- Exercise brief: Output the line containing "Click JuicyyJamie's red avatar icon" and all subsequent lines of the listing below, copied exactly, with no other lines.

=== Material supplied ===

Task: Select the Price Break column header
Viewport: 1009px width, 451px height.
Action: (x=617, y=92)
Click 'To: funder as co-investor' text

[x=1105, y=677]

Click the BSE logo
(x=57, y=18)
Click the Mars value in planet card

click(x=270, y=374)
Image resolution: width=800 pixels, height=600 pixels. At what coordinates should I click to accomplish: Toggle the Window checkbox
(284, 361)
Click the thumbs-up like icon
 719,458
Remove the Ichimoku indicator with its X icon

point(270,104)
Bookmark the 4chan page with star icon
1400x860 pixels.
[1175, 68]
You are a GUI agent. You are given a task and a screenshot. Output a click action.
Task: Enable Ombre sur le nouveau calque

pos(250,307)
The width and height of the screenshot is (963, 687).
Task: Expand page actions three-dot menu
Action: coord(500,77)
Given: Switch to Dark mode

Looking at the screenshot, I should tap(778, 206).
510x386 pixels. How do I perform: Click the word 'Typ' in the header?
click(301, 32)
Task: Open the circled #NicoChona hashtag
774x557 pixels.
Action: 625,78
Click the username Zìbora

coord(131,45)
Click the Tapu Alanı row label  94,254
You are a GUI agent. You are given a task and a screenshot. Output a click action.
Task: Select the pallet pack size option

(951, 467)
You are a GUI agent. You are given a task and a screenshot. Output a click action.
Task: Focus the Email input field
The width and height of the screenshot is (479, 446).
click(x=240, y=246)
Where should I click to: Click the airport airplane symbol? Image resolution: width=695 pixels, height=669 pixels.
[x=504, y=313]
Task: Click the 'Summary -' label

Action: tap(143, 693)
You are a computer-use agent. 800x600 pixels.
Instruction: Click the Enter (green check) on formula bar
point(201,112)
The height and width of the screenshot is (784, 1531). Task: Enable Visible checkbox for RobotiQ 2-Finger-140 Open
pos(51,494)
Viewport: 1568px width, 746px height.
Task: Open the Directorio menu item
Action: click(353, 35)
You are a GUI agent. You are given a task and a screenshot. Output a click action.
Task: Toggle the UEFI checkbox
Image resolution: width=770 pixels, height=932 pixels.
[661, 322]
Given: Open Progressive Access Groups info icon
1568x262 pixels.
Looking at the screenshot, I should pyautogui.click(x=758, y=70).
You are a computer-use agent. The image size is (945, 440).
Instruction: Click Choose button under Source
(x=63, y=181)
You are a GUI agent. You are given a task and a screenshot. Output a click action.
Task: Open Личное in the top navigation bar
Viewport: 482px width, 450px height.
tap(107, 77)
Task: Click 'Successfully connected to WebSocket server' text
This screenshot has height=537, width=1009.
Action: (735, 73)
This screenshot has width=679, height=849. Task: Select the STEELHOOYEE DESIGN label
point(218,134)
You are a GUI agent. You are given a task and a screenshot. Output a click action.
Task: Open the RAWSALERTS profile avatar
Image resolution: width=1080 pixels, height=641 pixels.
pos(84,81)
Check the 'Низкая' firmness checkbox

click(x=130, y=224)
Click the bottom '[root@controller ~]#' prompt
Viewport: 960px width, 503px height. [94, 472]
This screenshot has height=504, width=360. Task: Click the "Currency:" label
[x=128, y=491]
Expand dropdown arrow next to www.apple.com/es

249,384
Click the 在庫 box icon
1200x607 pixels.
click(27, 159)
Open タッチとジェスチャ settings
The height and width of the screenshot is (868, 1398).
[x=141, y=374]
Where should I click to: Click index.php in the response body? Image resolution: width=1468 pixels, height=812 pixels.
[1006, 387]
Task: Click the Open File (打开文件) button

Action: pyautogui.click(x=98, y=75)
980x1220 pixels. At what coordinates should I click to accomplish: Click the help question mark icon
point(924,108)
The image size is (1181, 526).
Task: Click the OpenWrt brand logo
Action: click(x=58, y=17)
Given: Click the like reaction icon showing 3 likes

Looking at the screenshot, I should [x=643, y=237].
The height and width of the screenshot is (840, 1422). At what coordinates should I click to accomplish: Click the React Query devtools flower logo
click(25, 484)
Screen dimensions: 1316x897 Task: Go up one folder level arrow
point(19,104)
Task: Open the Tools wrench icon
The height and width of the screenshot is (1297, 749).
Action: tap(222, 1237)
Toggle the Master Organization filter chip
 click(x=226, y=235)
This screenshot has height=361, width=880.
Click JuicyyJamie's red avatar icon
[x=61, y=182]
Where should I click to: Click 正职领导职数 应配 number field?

===

- Task output:
Click JuicyyJamie's red avatar icon
[x=61, y=182]
Where should I click to: Click 正职领导职数 应配 number field?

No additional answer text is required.